Il est impératif de sortir d’un tel système qui suscite la création de marchés parallèles où les agents économiques tentent de s’en sortir en dehors du circuit légal (cas de l’activité aurifère par exemple), où encore certains agents économiques se retrouvent de manière obscure à maîtriser toute une chaîne d’activité allant de la production jusqu’à la consommation finale (cas entre autres de l’activité de carburants).
 
Le développement de ce territoire doit avoir pour objectif l’épanouissement des populations. Aussi, je propose d’aborder cette réflexion sur un plan éminemment politique. Il s’agit d’observer le territoire tel qu’il est. Autrement dit, se débarrasser de tous les éléments psychiques que l’on a introduits dans notre conscient collectif qui nous fait le voir différemment de ce qu’il est.
 
A partir de cette observation du réel et de ce que l’on voudrait en faire à partir d’une certaine philosophie de la vie, concevons donc une organisation pratique et matérielle qui réponde à l’objectif touchant au sens de l’existence. De ce point de vue, la conception de la société et son organisation pratique sont en permanence en interférence. Elles se complexifient au fur et à mesure qu’elles se développent.
 
Pour comprendre le bien fondé de cette approche, identifions les aberrations actuelles. On entend depuis quelques temps « la Guyane c’est la France ». Si institutionnellement cela est plausible, sur le plan physique ce n’est nullement le cas. La Guyane se situe en Amérique du Sud entre le Brésil, géant de ce continent et le Surinam. La France se trouve en Europe. Autre affirmation, «la Guyane est un département ». Quelle similitude il y aurait entre le département de l’Ain avec ses 5762 km² et celui de la Guyane et sa superficie de 83534 km² ?
 
Le département est une division administrative qui rend cohérent le territoire. Il n’y a pas de mal à comprendre que la superficie moyenne des départements de l’Hexagone est de 5800 km². Il s’agit d’un aménagement territorial cohérent. On peut admettre les quelques disparités qu’il y a dans cet aménagement puisque cela ne rend pas burlesque le maillage du territoire hexagonal. Par exemple, le plus grand département dans l’Hexagone est l'Isère avec 10000 km² et le plus petit est Paris avec 105 km². Si on adopte la même philosophie du territoire, celui de la Guyane devrait contenir 16 départements. Nous pouvons aller plus loin dans les aberrations. Lorsque l’on veut classer les plus grandes villes de France en y introduisant ses périphéries ou dépendances, les seize premières sont toutes des villes de Guyane. La première est Maripasoula avec plus de 18000 km². La première ville de l’Hexagone est dix-septième avec 759 km² il s’agit de la ville d’Arles.

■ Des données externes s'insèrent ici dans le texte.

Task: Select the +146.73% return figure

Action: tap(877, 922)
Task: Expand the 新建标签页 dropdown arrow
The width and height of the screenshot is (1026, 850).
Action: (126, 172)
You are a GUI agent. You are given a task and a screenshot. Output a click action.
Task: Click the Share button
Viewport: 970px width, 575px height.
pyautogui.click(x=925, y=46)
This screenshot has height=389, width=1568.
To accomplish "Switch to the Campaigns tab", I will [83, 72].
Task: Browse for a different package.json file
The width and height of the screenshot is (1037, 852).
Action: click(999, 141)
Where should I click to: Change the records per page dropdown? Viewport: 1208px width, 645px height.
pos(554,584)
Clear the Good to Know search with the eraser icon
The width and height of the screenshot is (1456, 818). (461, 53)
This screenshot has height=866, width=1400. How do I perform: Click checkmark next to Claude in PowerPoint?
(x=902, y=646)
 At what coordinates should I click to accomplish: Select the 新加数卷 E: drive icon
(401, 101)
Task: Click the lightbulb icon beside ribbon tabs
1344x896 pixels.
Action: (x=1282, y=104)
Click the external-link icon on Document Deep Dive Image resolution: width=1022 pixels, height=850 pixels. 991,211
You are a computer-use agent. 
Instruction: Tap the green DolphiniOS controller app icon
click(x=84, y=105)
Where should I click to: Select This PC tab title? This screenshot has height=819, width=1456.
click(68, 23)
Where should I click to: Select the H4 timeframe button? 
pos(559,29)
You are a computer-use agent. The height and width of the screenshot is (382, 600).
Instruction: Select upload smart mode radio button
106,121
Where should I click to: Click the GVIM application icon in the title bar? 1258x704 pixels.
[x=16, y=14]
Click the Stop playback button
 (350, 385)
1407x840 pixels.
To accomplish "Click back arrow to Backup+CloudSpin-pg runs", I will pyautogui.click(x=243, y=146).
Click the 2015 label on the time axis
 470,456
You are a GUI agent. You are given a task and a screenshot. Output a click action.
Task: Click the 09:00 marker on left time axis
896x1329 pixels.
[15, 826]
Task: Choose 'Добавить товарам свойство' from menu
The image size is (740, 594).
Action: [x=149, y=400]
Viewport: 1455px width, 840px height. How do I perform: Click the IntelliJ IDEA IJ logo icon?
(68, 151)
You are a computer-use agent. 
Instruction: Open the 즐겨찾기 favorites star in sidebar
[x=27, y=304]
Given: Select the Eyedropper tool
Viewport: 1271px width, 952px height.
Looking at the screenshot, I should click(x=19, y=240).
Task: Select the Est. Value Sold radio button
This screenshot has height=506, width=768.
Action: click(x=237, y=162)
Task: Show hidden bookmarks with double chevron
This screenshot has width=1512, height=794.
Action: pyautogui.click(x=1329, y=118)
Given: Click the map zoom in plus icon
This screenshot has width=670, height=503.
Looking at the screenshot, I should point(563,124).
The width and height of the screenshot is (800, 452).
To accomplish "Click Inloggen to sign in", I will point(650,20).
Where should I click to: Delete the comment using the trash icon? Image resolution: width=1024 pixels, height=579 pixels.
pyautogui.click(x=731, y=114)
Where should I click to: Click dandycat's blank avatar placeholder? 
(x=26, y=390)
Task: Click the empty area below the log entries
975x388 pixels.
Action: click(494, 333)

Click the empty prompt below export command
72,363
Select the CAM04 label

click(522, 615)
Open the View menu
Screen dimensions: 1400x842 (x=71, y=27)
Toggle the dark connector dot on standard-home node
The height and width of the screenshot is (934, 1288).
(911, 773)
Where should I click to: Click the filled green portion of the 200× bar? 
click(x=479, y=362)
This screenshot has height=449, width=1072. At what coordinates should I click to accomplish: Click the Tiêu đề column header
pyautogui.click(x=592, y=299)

Quel enseignement rationnel peut-on tirer de cette masse d’aberrations ?
 
Ces tracés rappellent ceux réalisés dans les pays colonisés et qui génèrent les troubles d'aujourd'hui (Empire Ottoman,Pays d'Afrique). Nous comprenons qu’il ne peut avoir de réponse au développement de la Guyane, si les cerveaux sont autant embrouillés. En conséquence, une des causes du non développement est intellectuelle et culturelle. Cette atteinte psychique qui touche à l’esprit humain est la source de la cause technique et économique de son retard de développement. Il est donc permis de diffuser dans l’opinion une meilleure connaissance de la réalité psychique et matérielle de notre environnement. Notre expérience doit nous conduire à changer de cap. Il en résultera un meilleur sens des responsabilités et une meilleure compréhension de l’utilisation de nos ressources naturelles. Rien n’interdit le peuple d’opter pour que la Guyane en tant que pays fasse partie constitutionnellement de la France. Il en émanera une relation plus objective et plus efficace pour les deux ensembles.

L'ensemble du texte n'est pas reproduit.